### WORK REQUIRED:
Please find each line in the records below that contains the word "answer" and copy those lines out.

### DATA FOR ANALYSIS:
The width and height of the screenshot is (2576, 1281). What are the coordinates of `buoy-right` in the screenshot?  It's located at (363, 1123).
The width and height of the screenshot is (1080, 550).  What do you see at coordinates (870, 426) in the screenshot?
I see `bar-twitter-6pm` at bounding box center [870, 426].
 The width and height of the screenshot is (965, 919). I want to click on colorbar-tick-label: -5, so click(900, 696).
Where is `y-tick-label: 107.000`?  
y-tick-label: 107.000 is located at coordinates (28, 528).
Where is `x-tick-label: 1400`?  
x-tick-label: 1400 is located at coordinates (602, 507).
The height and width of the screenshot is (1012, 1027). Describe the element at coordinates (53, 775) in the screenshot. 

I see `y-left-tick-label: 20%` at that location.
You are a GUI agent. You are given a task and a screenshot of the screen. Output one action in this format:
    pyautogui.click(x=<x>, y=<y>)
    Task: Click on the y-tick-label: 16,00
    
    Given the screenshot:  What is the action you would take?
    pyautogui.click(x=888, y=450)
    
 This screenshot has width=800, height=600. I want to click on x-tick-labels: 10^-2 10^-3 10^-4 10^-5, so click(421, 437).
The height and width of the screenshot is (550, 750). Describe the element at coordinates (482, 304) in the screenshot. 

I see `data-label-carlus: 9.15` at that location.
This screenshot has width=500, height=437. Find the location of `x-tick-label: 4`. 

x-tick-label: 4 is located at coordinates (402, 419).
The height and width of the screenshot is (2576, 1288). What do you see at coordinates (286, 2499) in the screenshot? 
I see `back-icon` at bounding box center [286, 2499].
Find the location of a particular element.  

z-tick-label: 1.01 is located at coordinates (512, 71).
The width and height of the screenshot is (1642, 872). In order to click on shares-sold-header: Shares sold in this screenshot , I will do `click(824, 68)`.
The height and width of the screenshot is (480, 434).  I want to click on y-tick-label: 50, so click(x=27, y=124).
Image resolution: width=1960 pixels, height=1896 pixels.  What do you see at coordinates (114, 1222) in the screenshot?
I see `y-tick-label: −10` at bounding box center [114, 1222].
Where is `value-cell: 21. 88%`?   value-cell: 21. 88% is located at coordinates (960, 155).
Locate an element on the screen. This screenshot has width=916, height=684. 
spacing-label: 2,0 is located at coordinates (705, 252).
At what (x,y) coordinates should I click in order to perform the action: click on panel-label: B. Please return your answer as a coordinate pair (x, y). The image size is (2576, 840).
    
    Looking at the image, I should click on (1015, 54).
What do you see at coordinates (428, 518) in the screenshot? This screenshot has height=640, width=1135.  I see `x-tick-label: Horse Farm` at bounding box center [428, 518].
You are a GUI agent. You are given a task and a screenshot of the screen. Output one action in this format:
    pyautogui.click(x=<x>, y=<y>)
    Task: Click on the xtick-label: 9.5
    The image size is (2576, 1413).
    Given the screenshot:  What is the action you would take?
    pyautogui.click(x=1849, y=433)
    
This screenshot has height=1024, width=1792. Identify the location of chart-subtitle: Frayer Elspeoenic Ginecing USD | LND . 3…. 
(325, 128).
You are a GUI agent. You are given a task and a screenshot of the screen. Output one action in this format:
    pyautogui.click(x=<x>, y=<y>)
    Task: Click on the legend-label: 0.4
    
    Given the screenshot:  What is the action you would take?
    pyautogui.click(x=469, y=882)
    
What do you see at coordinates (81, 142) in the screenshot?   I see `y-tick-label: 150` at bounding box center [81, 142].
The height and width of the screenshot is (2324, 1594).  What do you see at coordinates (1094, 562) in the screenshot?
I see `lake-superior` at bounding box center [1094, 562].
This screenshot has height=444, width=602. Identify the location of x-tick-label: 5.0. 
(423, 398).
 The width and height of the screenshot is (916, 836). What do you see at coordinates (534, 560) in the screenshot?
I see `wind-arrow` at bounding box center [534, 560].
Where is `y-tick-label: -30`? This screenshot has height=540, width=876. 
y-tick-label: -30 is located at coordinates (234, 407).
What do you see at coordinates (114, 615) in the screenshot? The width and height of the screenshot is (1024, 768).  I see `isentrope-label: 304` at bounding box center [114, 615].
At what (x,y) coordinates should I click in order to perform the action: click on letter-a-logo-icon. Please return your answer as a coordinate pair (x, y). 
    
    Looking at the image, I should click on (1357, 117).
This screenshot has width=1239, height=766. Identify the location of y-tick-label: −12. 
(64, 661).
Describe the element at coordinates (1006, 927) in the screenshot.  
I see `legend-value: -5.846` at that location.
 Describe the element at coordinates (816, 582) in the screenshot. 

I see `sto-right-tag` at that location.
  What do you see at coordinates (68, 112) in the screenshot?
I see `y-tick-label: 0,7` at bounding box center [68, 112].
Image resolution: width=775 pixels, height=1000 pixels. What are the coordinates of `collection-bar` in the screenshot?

### COMPLETED TASK:
At what (x,y) coordinates should I click in order to perform the action: click on panel-label: B. Please return your answer as a coordinate pair (x, y). The image size is (2576, 840).
At what (x,y) coordinates should I click in order to perform the action: click on letter-a-logo-icon. Please return your answer as a coordinate pair (x, y). 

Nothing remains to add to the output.